The 19-year-old who killed two people in an October 2022 St. Louis school shooting had mentioned to a psychiatrist treating him for depression that he had briefly thought about shooting up his old school.
The shooting at the south St. Louis campus shared by Central Visual and Performing Arts and Collegiate School of Medicine and Bioscience high schools left a teacher and student dead and nine others injured. Police killed the shooter, Orlando Harris, after he barricaded himself in a third-floor classroom.
The final police report on the shooting, released Monday, says the shooter told the psychiatrist, Dr. Hetal Patel, about his thoughts of violence at a session on Aug. 22, 2022. He was undergoing treatment after a July 2022 suicide attempt.
Patel told police that the shooter did not want to commit violence and had not put together a plan to carry out the threat. While she worked to teach the shooter to regulate his thoughts, she does not appear to have mentioned the comment to law enforcement.
However, mental health care providers are only allowed to break the confidentiality of their patients if there is a “likelihood of serious harm.” At the time, the shooter did not own a gun and had not put together any specific plans. He did not attend a September follow-up appointment with Patel.
The report makes clear that the shooter, who graduated from CVPA in 2021, had been struggling with his mental health. He had made multiple suicide attempts and had been in inpatient care. Coworkers at an assisted-living facility noted that he was often depressed and that his mood would change drastically when he was not on medication.
The shooter’s mother, Tanya Ward, told police that although he graduated on time, he did not appear to enjoy high school after a year of virtual education due to COVID. His sister, Tania Harris, said she noticed a change after his car was damaged in an accident.
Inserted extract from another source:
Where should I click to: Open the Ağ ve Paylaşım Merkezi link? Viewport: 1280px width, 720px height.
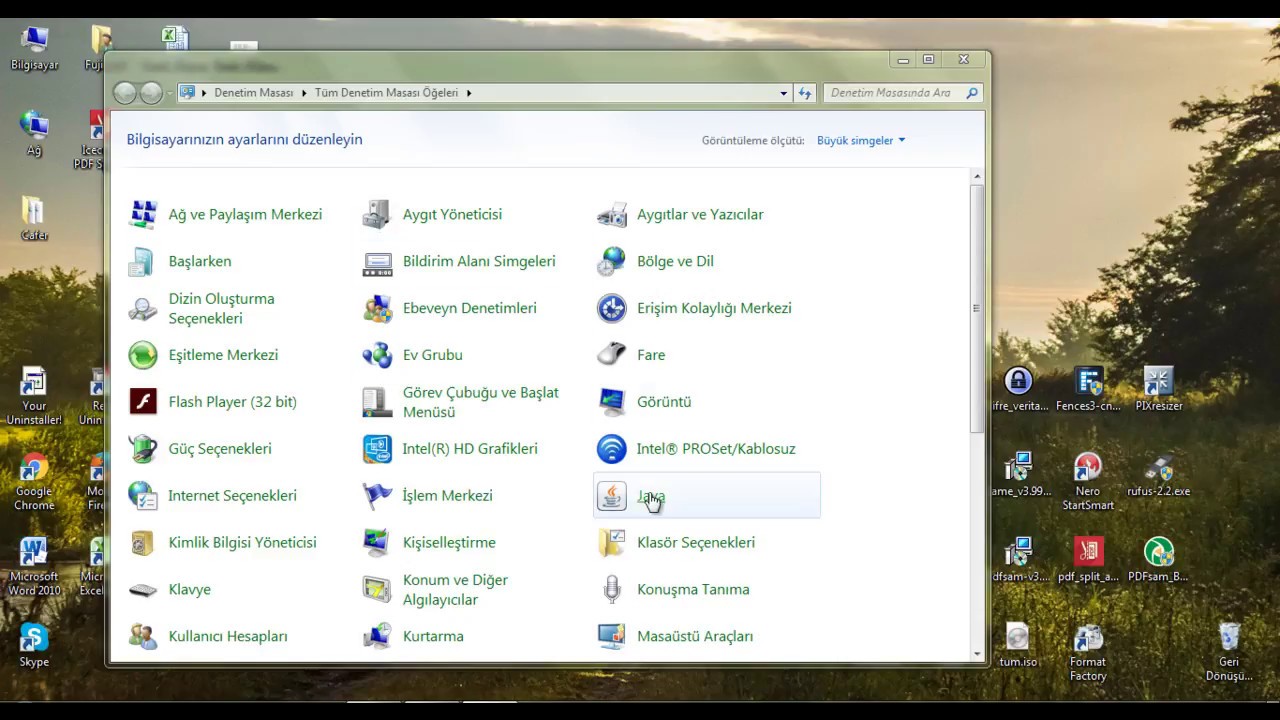coord(245,215)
A woman who worked with the shooter at a senior-living facility told police that she noticed a change in his personality after a friend and coworker was arrested in March 2021 and charged with murder. A jury found that friend guilty in April. Other coworkers said that the shooter had a “rough home life” with an emotionally abusive mother and that his family had not attended his graduation.
Just days before the shooting, the suspect’s family asked police to remove firearms from his mother’s house. But Missouri lacks a red flag law, which allows law enforcement to remove weapons from a person who is potentially a danger to themselves or others. Police could only suggest that he store the weapons at a storage facility.
Details of the shooting
The report also provides more information about the chaos that unfolded inside the schools during the shooter’s rampage.
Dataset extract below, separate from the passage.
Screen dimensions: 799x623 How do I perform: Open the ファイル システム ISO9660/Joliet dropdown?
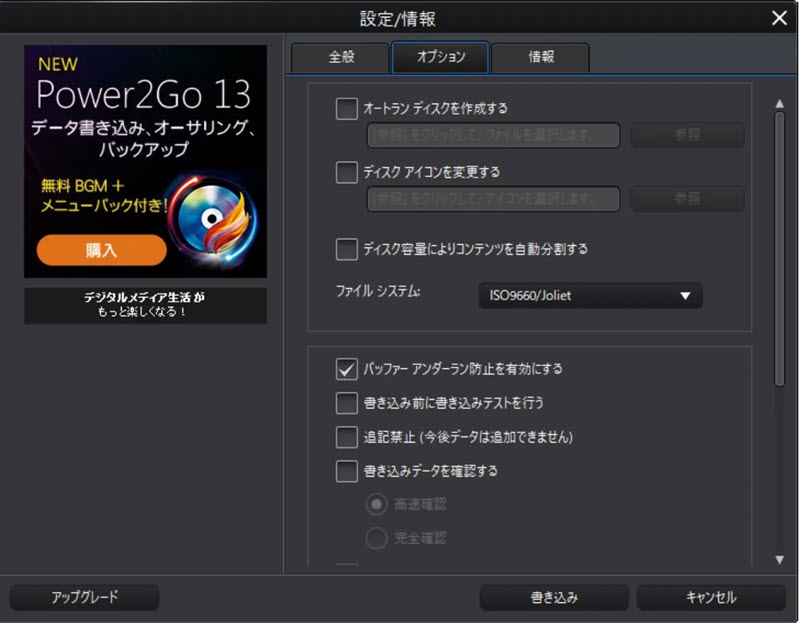(590, 296)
Documents seized from the shooter’s car contained diagrams of the building, including notes that the gymnasium would be the first target. The notebook indicated that he would be targeting specific teachers and the LGBTQ community; it’s not known whether any of the victims belonged to that community.
Previously released video evidence showed the suspect using his weapon to shoot out glass at the entrance to the school on Arsenal Street. He then shot at the first security guard he encountered, Germaine Yancy.
Yancy immediately ran and told administrators, who broadcast over the intercom “Miles Davis is in the building” – code for an active shooter.
Alexzandria Bell, a 15-year-old sophomore at CVPA, was one of the first people shot. She was stretching in the dance studio with her classmates. Yancy would notice her fleeing from the direction of the dance studio and gym with her arm dangling at her side. Bell died of her injuries before medical personnel could enter the building. Many students who fled through the doors along Kemper Street, on the south side of the joint campus, would have seen her in the hallway.
Collegiate Principal Frederick Steele and a school security guard, Ericka Tippett, both attempted to help Bell. Tippett was with Bell when she died, then returned to the building to help clear classrooms.
The shooter focused most of his attention on two locations in the buildings – Room 215, which at the time was occupied by an English teacher, and Room 323, where Kuczka was teaching a health class. There were 17 students in Room 323 at the time; some escaped by jumping out windows, while at least two others remained inside until police cleared the room.
Students in Kuzcka’s class told police that the suspect shot at the door, unlocked it and stepped into the classroom. They told police the shooter said some variation of “you’re all going to die” before shooting Kuzcka.
The police report notes that a math teacher had previously occupied Kuzcka’s classroom. Ward, the shooter’s mother, told police that he had an altercation with a teacher just before graduation. Although Ward could not remember the teacher’s name, she said he was an academic teacher, possibly teaching science, math or history.
Police killed the shooter after a gunbattle in the school’s computer lab, where he had barricaded himself. One of the officers involved had a daughter at the school.
The first calls to dispatch about the shooter came in at 9:11 a.m. Police finished evacuating the school and turned the building over to the Force Investigative Unit by 10:45 am.